Si è spento all’età di 76 anni Ferdinand Alexander Porsche, figlio di Ferry e nipote dell’altro Ferdinand: il fondatore della Porsche.

Nato a Stoccarda l’11 dicembre del 1935 ed entrato nell’azienda di famiglia nel 1957, dopo 3 anni alla Bosch, Ferdinand Alexander, detto Butzi, sarà per sempre ricordato per aver dato vita alla Porsche 911, la sportiva da sempre icona della Casa di Stoccarda. Era il 1961 e il prototipo si chimava 695. Dopo 2 anni e alcuni affinamenti la nuova Porsche debuttava finalmente al Salone di Francoforte, col nome “901″, poi trasformato in 911 per evitare qualsiasi tipo di contenzioso con la Peugeot. Da allora sappiamo tutti com’è andata: la Porsche 911 è una delle auto più ammirate e desiderate del pianeta; sempre uguale a se stessa ma capace di rinnovarsi ogni volta.

L’apporto di Butzi all’azienda di famiglia non si è però “limitato” all’ideazione di un modello così mitico: a lui si devono la Type 804 da Formula 1 e la Porsche 904 Carrera GTS, considerata una delle auto sportive più bella di sempre. Nel 1972 poi per suo volere nasce a stoccarda il Porsche Design Studio (trasferito in Austria nel 1974), dal quale sono nate creazioni più diverse come occhiali, borse da viaggio, scarpe, abbigliamento e tanto altro.

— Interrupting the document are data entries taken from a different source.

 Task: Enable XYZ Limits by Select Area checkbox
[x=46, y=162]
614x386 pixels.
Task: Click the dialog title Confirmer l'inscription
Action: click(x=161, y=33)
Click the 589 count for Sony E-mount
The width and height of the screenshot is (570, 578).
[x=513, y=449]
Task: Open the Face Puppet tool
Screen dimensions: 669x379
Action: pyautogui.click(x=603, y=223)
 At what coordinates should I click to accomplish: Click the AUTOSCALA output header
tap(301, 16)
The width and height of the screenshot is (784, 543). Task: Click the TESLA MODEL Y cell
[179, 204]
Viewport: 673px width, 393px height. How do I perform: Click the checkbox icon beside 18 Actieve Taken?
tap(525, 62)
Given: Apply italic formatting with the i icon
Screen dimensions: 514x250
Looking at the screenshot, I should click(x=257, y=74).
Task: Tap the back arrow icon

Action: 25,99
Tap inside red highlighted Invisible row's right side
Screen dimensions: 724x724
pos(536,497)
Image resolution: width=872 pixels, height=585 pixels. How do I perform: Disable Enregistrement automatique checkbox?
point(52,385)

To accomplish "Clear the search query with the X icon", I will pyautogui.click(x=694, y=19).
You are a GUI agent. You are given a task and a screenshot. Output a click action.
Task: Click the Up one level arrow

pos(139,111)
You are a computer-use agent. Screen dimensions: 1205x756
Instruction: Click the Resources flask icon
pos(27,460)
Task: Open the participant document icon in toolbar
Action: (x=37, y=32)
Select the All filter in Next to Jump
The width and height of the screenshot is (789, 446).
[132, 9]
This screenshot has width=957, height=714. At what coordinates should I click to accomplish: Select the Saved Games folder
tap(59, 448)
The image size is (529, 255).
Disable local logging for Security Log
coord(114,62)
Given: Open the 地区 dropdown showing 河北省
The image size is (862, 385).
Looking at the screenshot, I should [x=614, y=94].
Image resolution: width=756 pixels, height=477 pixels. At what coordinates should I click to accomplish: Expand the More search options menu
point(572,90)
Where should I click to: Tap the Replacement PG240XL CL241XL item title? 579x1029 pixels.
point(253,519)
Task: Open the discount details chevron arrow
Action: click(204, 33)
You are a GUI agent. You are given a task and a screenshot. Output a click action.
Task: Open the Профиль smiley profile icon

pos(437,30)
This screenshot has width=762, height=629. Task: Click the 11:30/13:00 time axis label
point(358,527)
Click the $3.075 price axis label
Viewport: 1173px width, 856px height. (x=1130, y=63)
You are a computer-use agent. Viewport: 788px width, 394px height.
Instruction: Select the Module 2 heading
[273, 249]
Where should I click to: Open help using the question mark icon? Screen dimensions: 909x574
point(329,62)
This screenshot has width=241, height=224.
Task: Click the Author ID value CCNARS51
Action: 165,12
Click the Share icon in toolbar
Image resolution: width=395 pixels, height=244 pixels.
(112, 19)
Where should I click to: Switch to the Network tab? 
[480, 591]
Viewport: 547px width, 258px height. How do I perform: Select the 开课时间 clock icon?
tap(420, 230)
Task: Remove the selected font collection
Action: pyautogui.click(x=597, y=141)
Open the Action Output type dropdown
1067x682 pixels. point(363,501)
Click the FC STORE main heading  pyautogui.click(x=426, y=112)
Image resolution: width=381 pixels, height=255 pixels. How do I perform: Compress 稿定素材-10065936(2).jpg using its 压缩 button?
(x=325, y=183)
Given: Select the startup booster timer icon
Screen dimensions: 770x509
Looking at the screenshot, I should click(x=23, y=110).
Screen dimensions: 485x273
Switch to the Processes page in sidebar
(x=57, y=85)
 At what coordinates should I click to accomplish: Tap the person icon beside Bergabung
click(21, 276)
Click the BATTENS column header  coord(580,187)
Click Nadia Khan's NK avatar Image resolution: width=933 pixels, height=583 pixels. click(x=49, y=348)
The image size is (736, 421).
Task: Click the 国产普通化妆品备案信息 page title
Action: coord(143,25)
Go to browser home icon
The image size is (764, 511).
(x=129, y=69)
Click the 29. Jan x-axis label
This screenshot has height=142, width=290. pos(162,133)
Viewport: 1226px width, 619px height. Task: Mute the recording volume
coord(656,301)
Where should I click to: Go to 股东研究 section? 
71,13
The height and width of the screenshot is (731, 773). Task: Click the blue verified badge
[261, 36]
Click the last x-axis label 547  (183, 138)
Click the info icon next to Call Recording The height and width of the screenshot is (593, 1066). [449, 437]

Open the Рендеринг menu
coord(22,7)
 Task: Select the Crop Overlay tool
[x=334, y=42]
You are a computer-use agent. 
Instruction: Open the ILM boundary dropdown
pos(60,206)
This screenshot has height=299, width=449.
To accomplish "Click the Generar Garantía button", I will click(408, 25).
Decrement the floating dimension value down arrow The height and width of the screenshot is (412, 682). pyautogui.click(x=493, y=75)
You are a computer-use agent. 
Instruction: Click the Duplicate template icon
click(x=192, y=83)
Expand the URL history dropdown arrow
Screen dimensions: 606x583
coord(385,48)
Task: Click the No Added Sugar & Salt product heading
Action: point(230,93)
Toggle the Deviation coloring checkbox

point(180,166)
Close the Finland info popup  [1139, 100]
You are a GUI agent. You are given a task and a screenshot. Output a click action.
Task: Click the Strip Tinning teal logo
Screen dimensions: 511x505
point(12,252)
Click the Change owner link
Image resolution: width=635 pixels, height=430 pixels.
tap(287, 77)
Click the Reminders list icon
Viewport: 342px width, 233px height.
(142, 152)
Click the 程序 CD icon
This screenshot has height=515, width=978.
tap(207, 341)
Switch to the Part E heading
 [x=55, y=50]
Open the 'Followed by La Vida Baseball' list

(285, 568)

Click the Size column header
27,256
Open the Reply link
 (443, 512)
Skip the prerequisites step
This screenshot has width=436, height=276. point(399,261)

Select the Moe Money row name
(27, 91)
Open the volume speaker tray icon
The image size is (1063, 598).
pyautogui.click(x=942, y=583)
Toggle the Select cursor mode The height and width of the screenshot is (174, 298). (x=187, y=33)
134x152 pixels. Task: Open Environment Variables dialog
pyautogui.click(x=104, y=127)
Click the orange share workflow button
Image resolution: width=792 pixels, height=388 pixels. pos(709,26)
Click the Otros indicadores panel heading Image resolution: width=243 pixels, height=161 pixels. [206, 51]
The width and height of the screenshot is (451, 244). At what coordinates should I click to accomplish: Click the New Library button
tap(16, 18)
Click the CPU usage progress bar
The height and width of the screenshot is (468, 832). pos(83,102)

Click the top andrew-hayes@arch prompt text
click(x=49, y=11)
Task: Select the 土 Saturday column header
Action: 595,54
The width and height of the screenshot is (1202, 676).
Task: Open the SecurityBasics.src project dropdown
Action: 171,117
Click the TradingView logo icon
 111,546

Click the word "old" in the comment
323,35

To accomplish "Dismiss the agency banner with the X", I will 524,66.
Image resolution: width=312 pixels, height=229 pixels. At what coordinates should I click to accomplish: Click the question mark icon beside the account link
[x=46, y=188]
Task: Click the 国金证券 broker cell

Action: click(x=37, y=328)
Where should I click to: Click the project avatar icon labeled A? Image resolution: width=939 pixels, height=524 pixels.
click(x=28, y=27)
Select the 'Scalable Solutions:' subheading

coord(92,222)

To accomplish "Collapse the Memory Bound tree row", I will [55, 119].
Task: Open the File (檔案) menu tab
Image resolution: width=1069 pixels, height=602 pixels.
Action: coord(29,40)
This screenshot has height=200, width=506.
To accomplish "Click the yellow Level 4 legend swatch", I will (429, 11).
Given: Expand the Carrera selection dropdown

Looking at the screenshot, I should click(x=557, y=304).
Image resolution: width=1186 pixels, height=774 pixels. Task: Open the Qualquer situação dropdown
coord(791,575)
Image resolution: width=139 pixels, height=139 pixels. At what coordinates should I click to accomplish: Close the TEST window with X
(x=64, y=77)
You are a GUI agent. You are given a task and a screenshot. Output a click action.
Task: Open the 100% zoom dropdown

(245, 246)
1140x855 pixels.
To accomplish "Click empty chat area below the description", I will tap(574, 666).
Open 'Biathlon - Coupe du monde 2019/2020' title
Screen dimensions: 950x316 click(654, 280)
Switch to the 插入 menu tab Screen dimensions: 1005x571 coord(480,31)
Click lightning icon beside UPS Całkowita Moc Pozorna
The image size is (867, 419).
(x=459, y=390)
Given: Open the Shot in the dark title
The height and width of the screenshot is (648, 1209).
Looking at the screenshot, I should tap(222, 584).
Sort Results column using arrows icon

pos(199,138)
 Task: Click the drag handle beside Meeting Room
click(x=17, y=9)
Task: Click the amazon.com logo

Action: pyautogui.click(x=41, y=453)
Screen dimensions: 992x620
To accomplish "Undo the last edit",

Il presidente di Porsche, Matthias Muller, l’ha ricordato così “Piangiamo la morte del nostro partner, Ferdinand Alexander Porsche. Come creatore della Porsche 911, ha portato da noi una cultura del desing che ancora adesso caratterizza le nostre auto sportive. La sua filosofia di design è un’eredità che ci onorerà per sempre.”